Present the entries as a Markdown table with the columns Row and Line, one numbered row per line, skipping blank lines. Begin at the first line of the entries, stop after the line that contains "click(8, 415)", and leave the pictures out.
— BEGIN —
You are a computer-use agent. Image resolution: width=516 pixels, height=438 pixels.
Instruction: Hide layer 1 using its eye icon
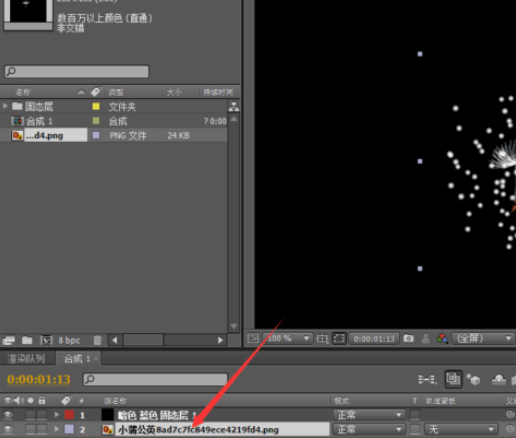click(8, 415)
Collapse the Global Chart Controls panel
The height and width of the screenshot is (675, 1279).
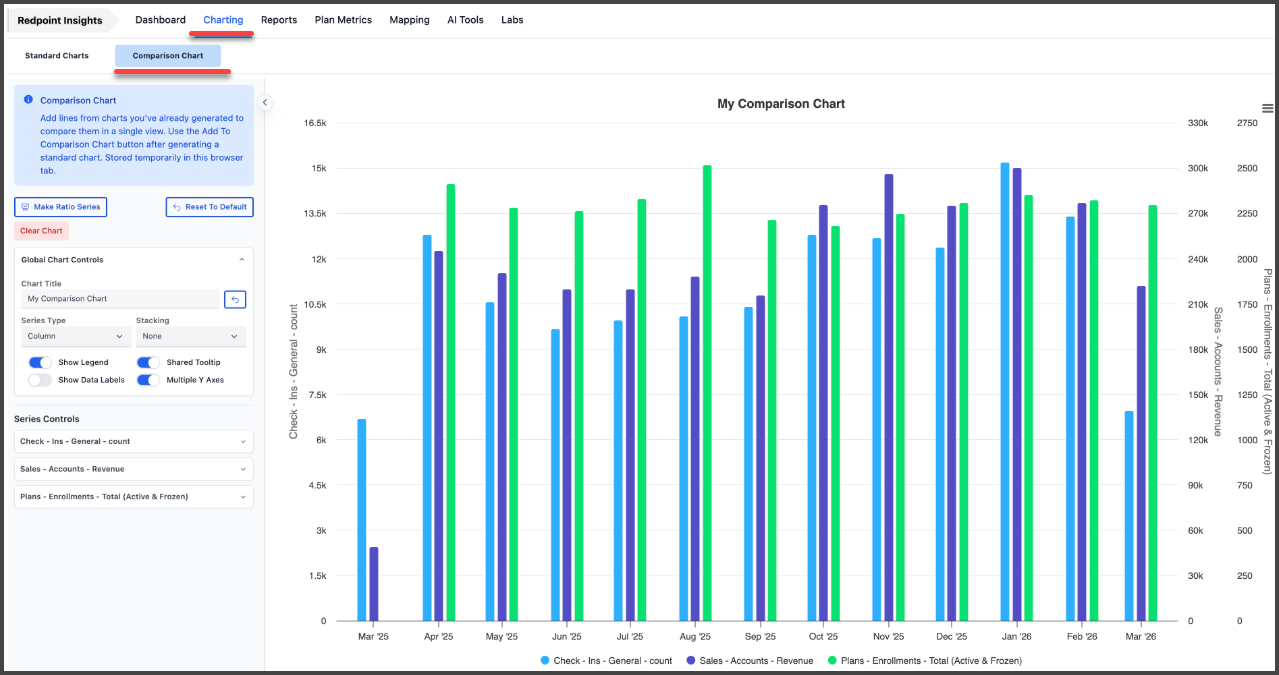pyautogui.click(x=241, y=260)
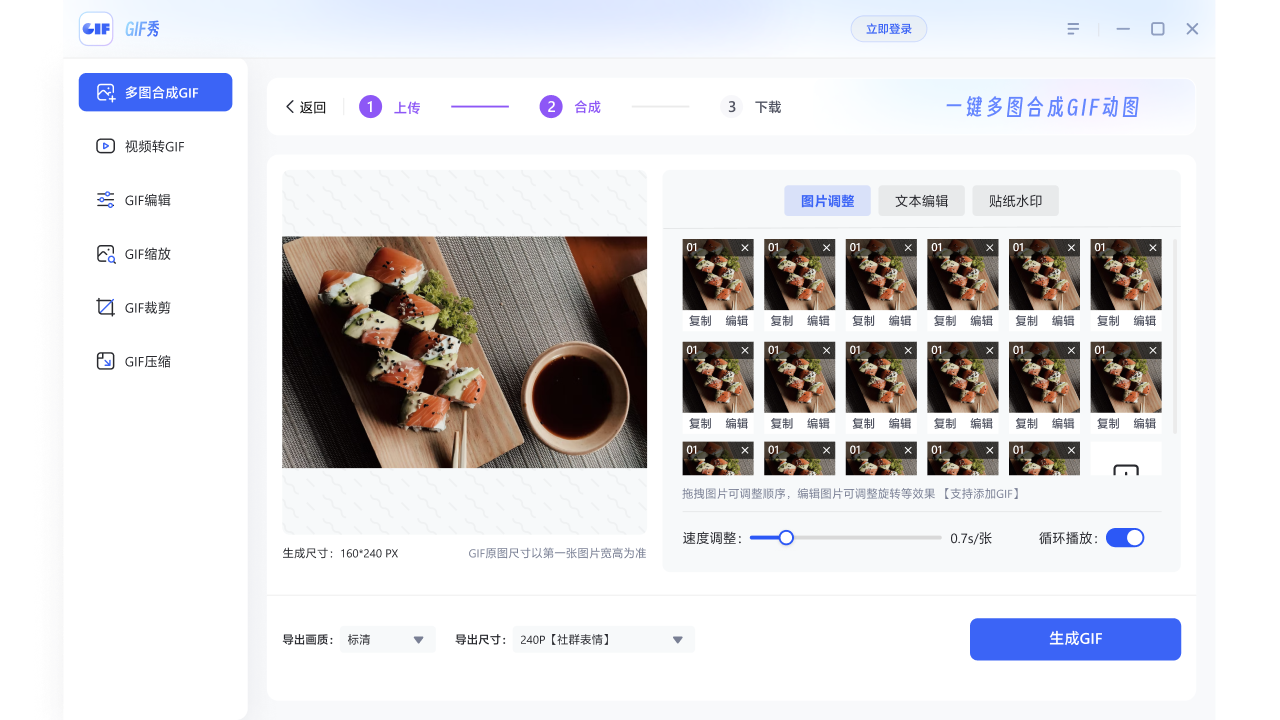Click the GIF秀 logo icon
This screenshot has width=1280, height=720.
tap(96, 28)
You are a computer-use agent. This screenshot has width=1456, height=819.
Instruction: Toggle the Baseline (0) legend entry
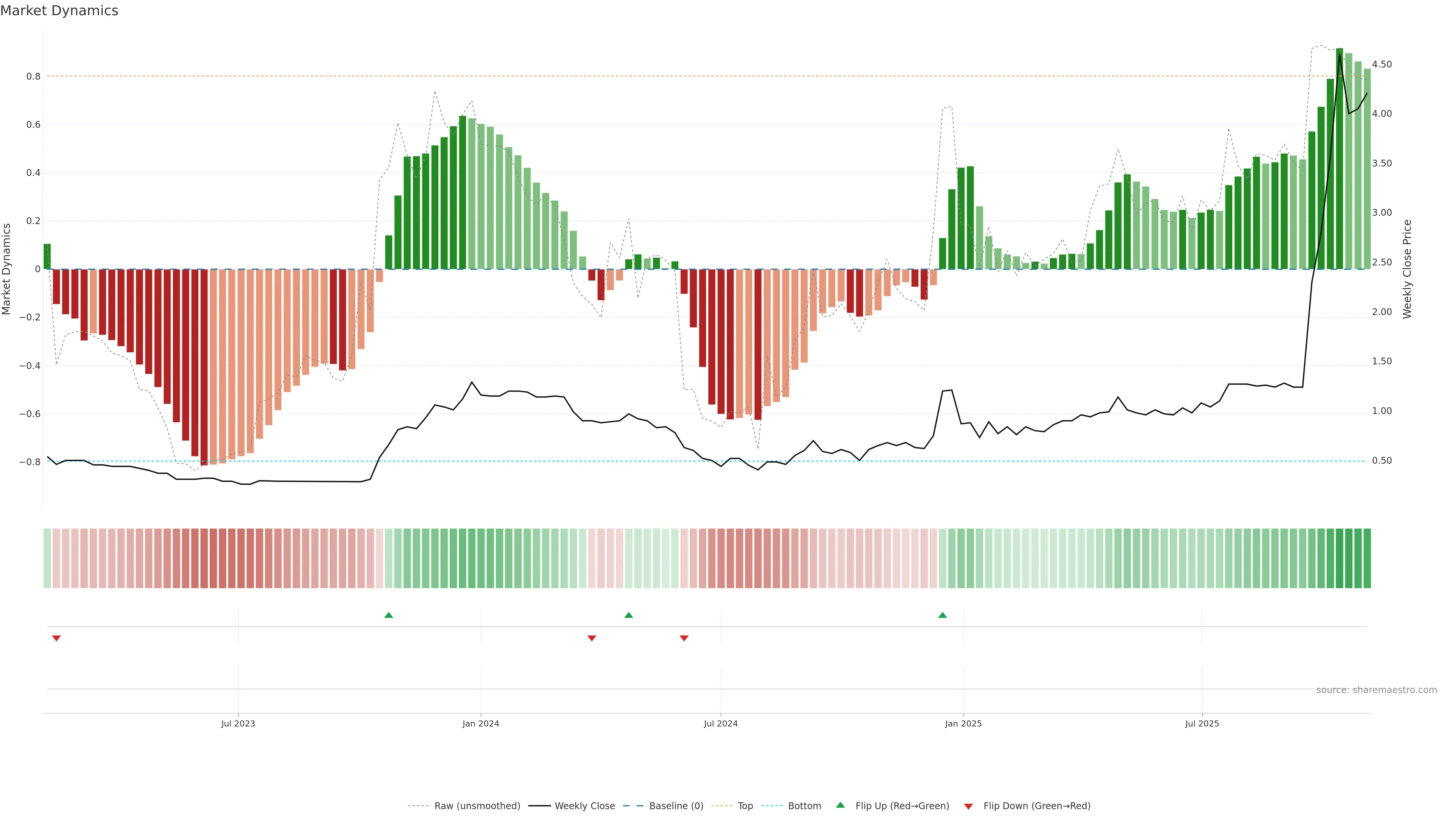coord(676,806)
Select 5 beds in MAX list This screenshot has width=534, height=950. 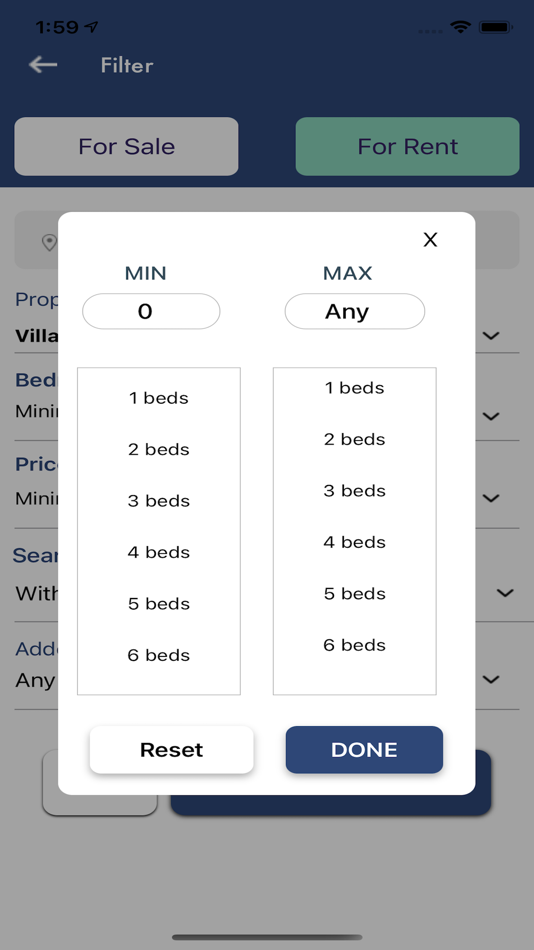355,594
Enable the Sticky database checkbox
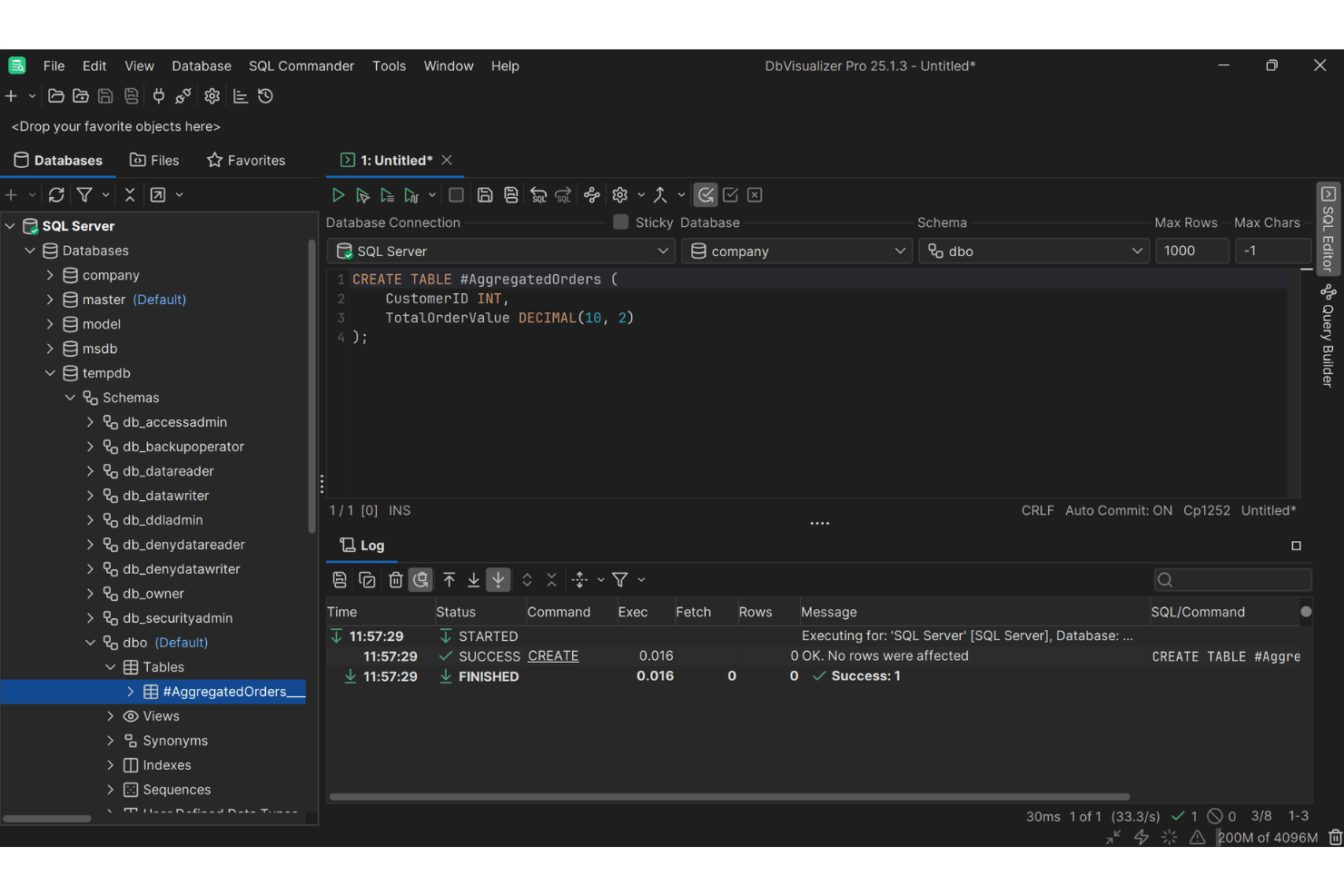 coord(620,222)
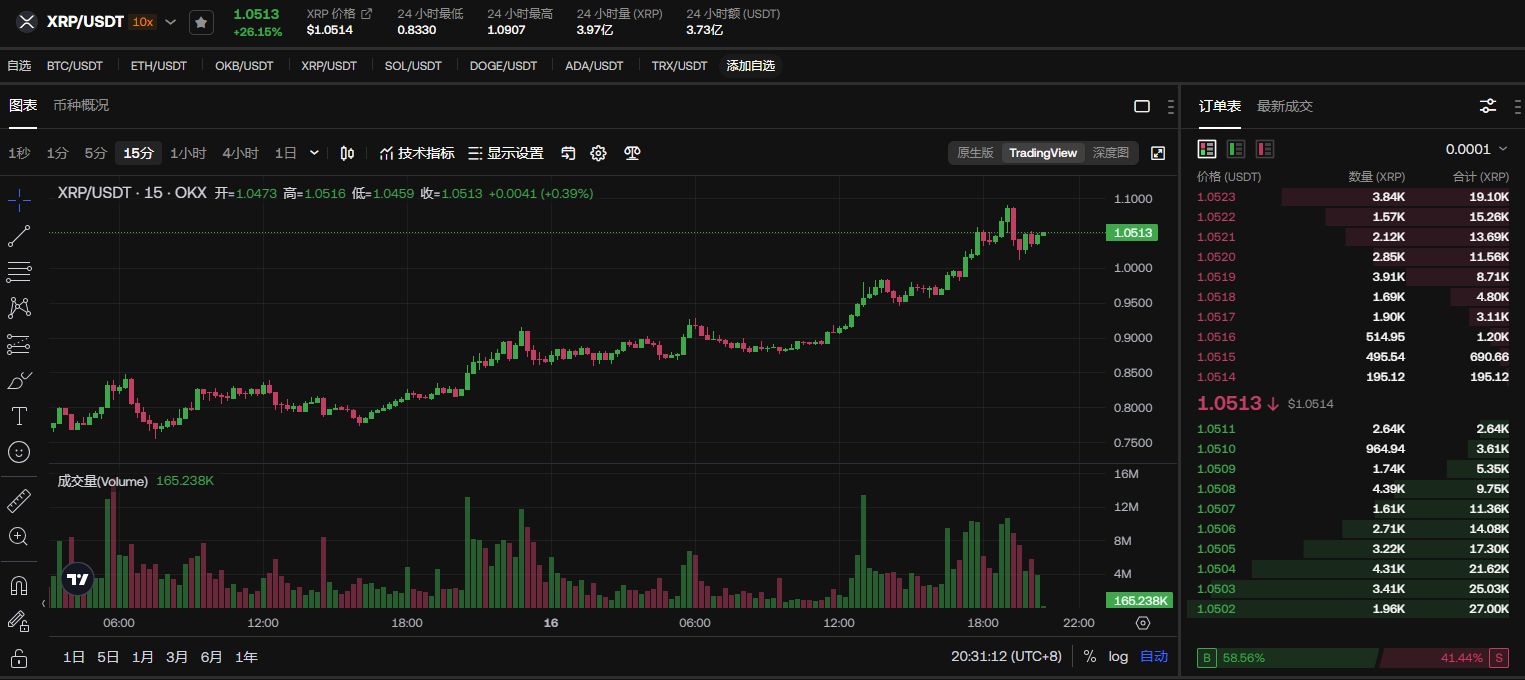Open the XRP/USDT trading pair dropdown

point(171,22)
— END —
* [RESULT BELOW]:
| Row | Line |
|---|---|
| 1 | You are a computer-use agent. Image resolution: width=516 pixels, height=438 pixels. |
| 2 | Instruction: Hide layer 1 using its eye icon |
| 3 | click(8, 415) |